I think it is a new good feature to have, but the effort to develop is quite high. I am worried about the release cycle getting longer. Can you define a roadmap for this new feature, so it can be deliver in phases across future versions.

Do you have anything in mind for the roadmap?

Regards,
Jacky

> 在 2018年8月2日，上午11:43，Ajith shetty <[hidden email]> 写道：
>
> Hi all
>
> Currently the CarbonStore is very tightly coupled with FileSystem interface and which runs in process JVM like in spark. We can instead make CarbonStore run as a separate service which can be accessed via network/rpc.

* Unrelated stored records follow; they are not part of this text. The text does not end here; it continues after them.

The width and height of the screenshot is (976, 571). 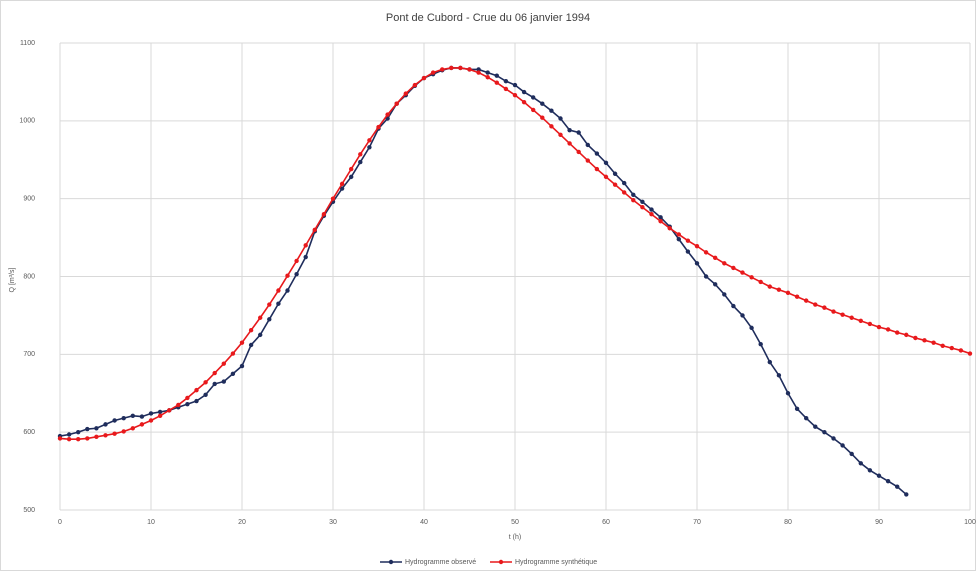 I want to click on y-axis-label: Q [m³/s], so click(x=12, y=280).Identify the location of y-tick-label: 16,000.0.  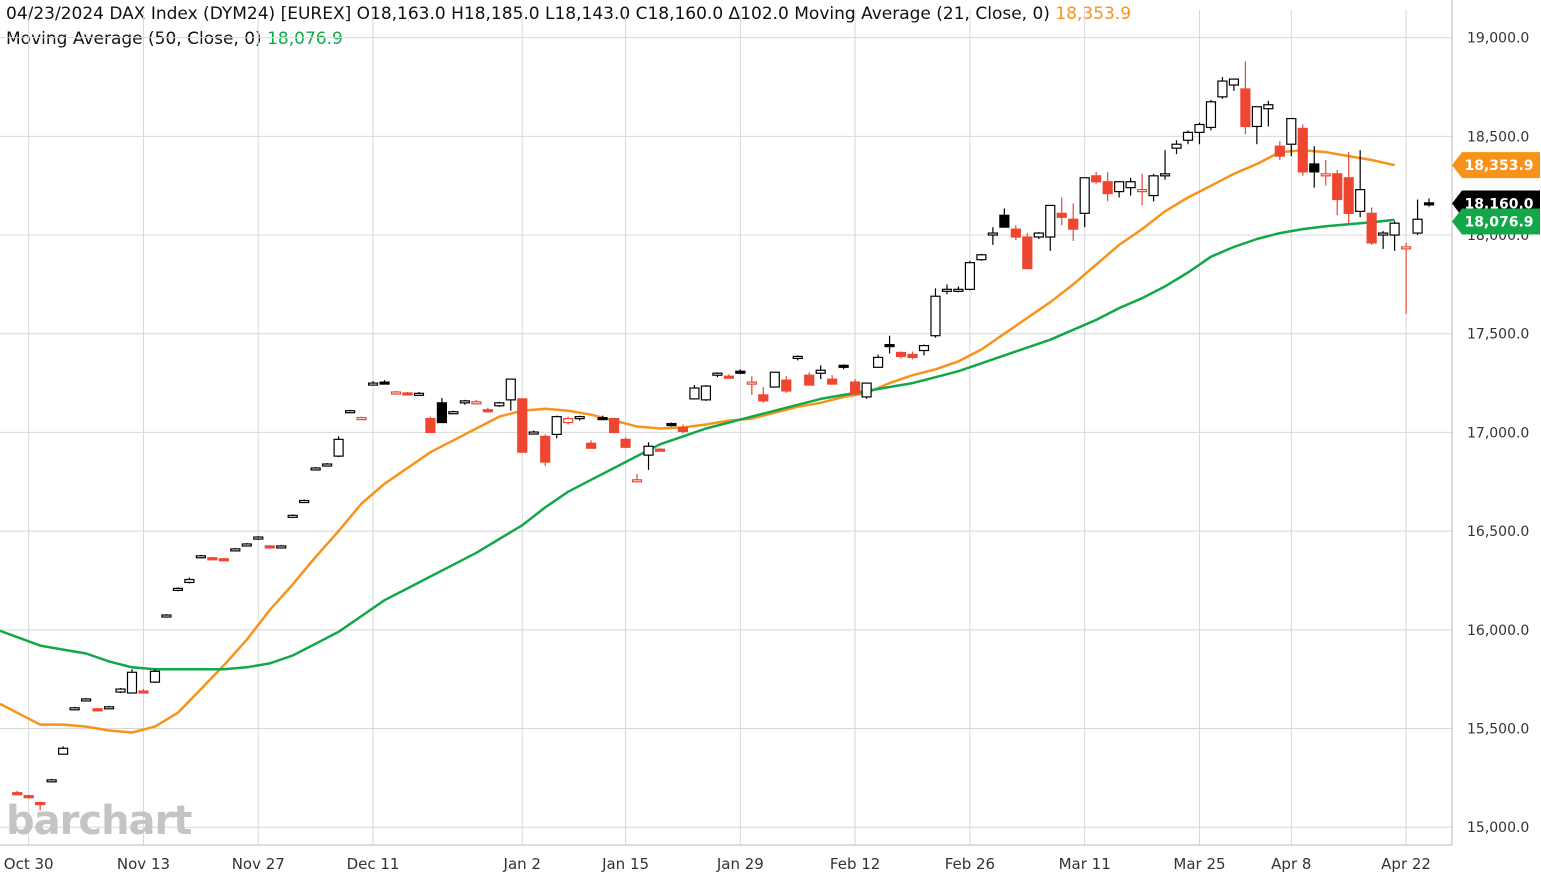
(1498, 631).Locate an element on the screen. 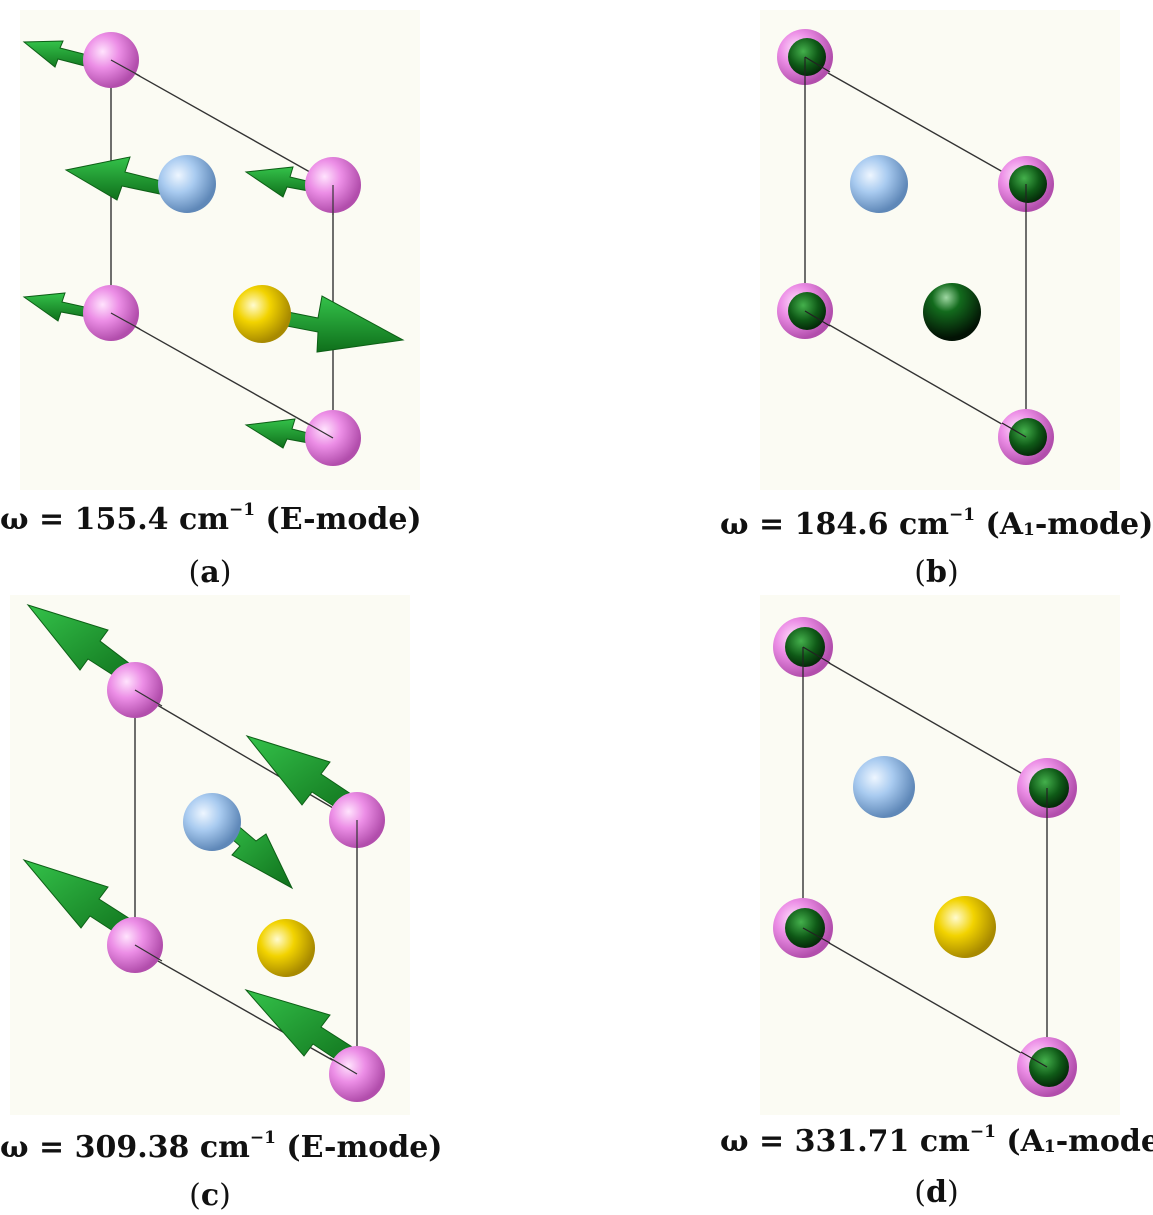 The height and width of the screenshot is (1215, 1153). panel-letter: d is located at coordinates (936, 1192).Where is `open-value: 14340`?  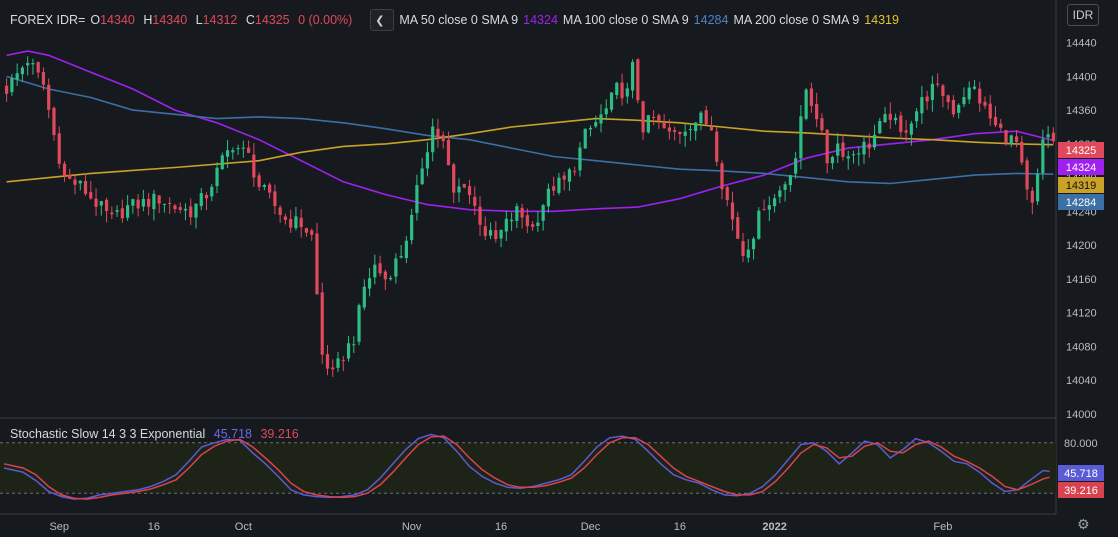
open-value: 14340 is located at coordinates (118, 20).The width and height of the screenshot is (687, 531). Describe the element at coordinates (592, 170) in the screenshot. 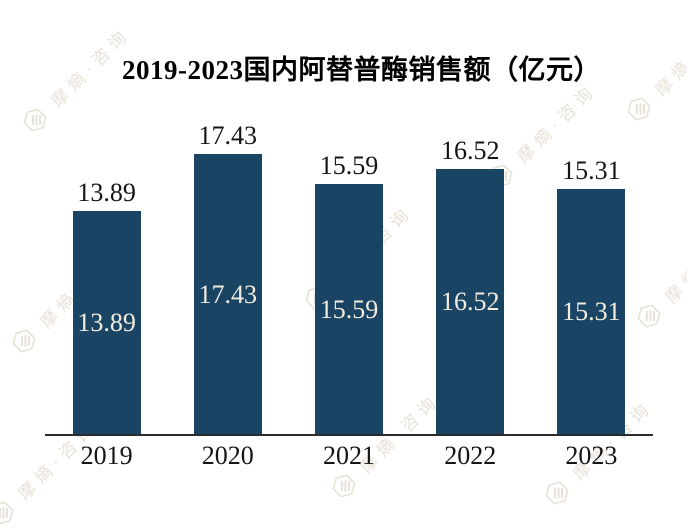

I see `value-label-above: 15.31` at that location.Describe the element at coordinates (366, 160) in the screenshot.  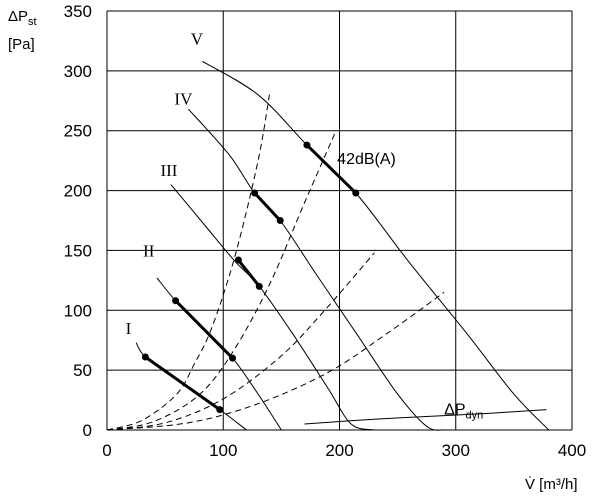
I see `noise-level-annotation: 42dB(A)` at that location.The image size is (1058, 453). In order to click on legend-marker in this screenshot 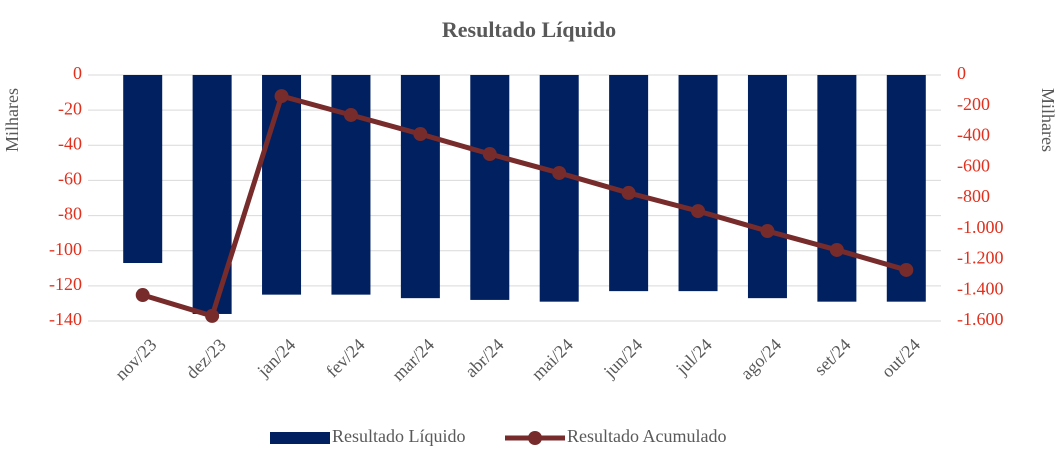, I will do `click(535, 438)`.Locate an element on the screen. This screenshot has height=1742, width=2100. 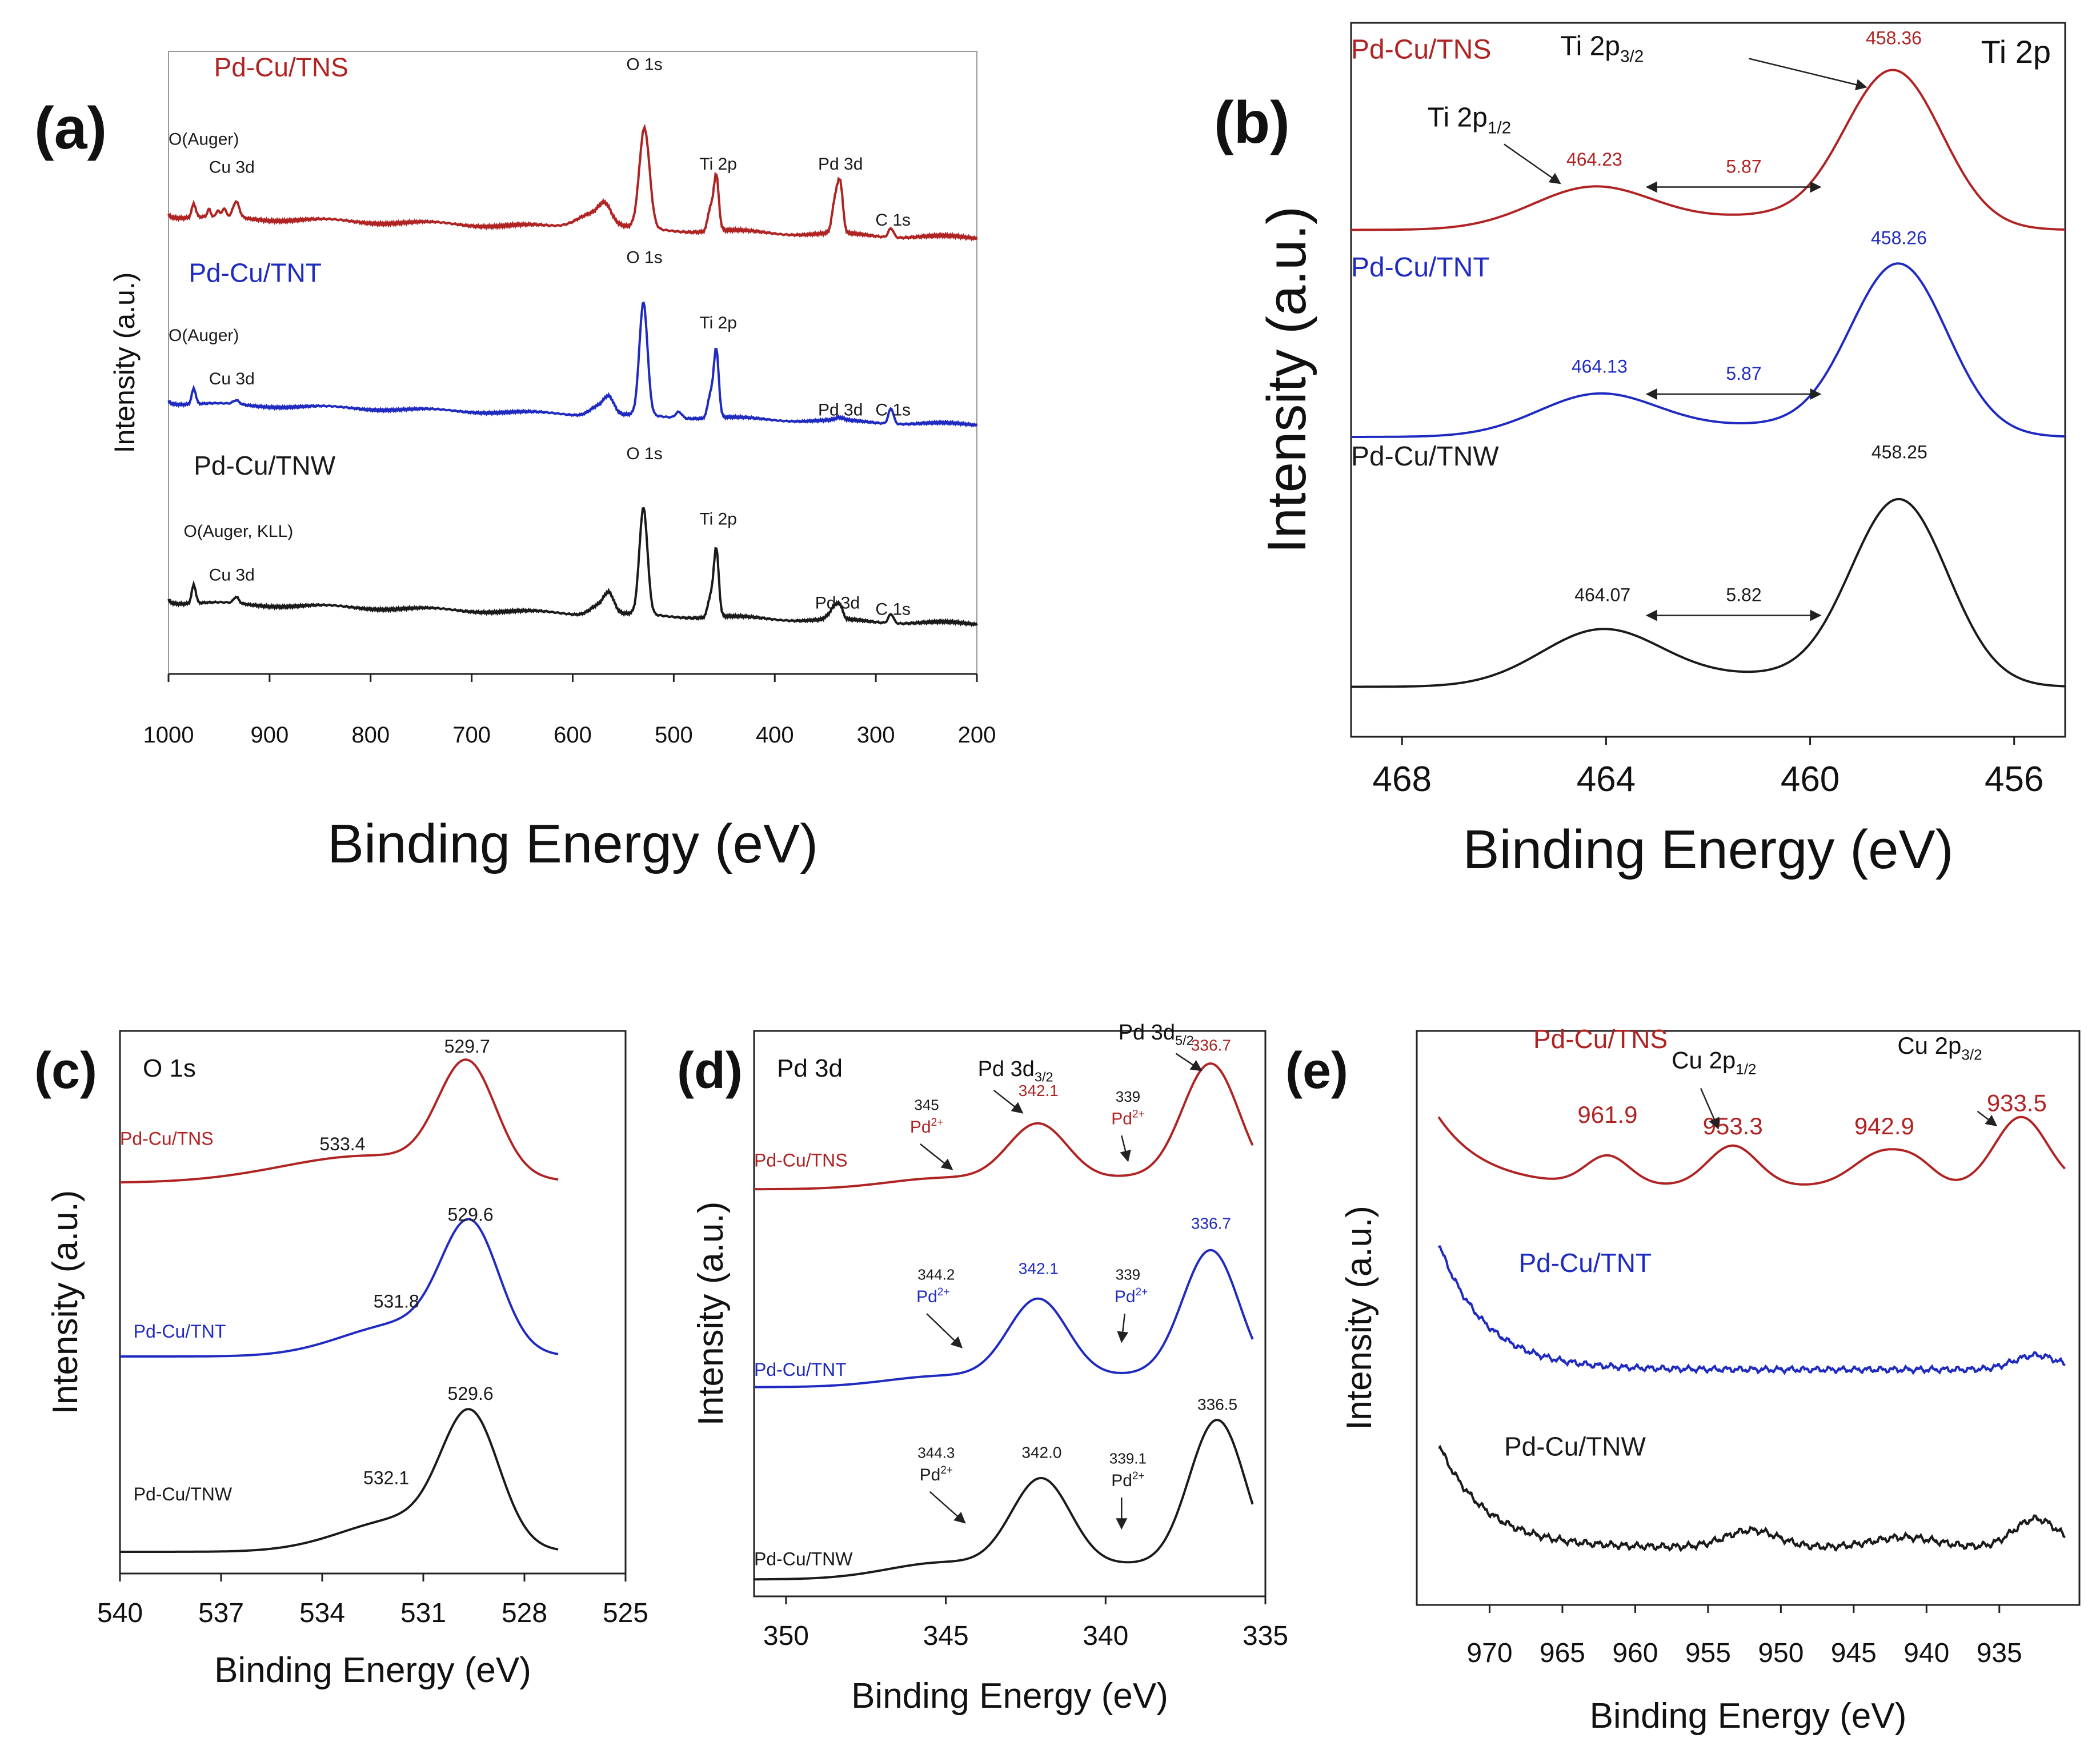
data-label: 942.9 is located at coordinates (1884, 1126).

So as a Followup of CARBONDATA-2688 (CarbonStore Java API and REST API) we can make carbon store distributed
>
> This has some advantages.
>
> · Distributed CarbonStore can support parallel scanning i.e multiple tasks can start scanning data parallely, which may have a higher parallelism factor than compute layer
>
> · Distributed CarbonStore can support index service to multiple apps like (spark/ flink/ presto), such that index will be shared to save resource
>
> · Distributed CarbonStore resource consumption is isolated from application and easily scalable to support higher workloads
>
> · As a future improvement, Distributed CarbonStore can implement a query cache since it has independent resources
>
>
>
> Distributed CarbonStore will have 2 main deployment parts:
>
> 1. A cluster of remote carbon store service
>
> 2. SDK which acts as a client for communication with store
>
> Please provide your inputs/suggestions. If the idea sounds promising, i will go ahead and create JIRA/subJIRAs for the same
>
> Regards
> Ajith
>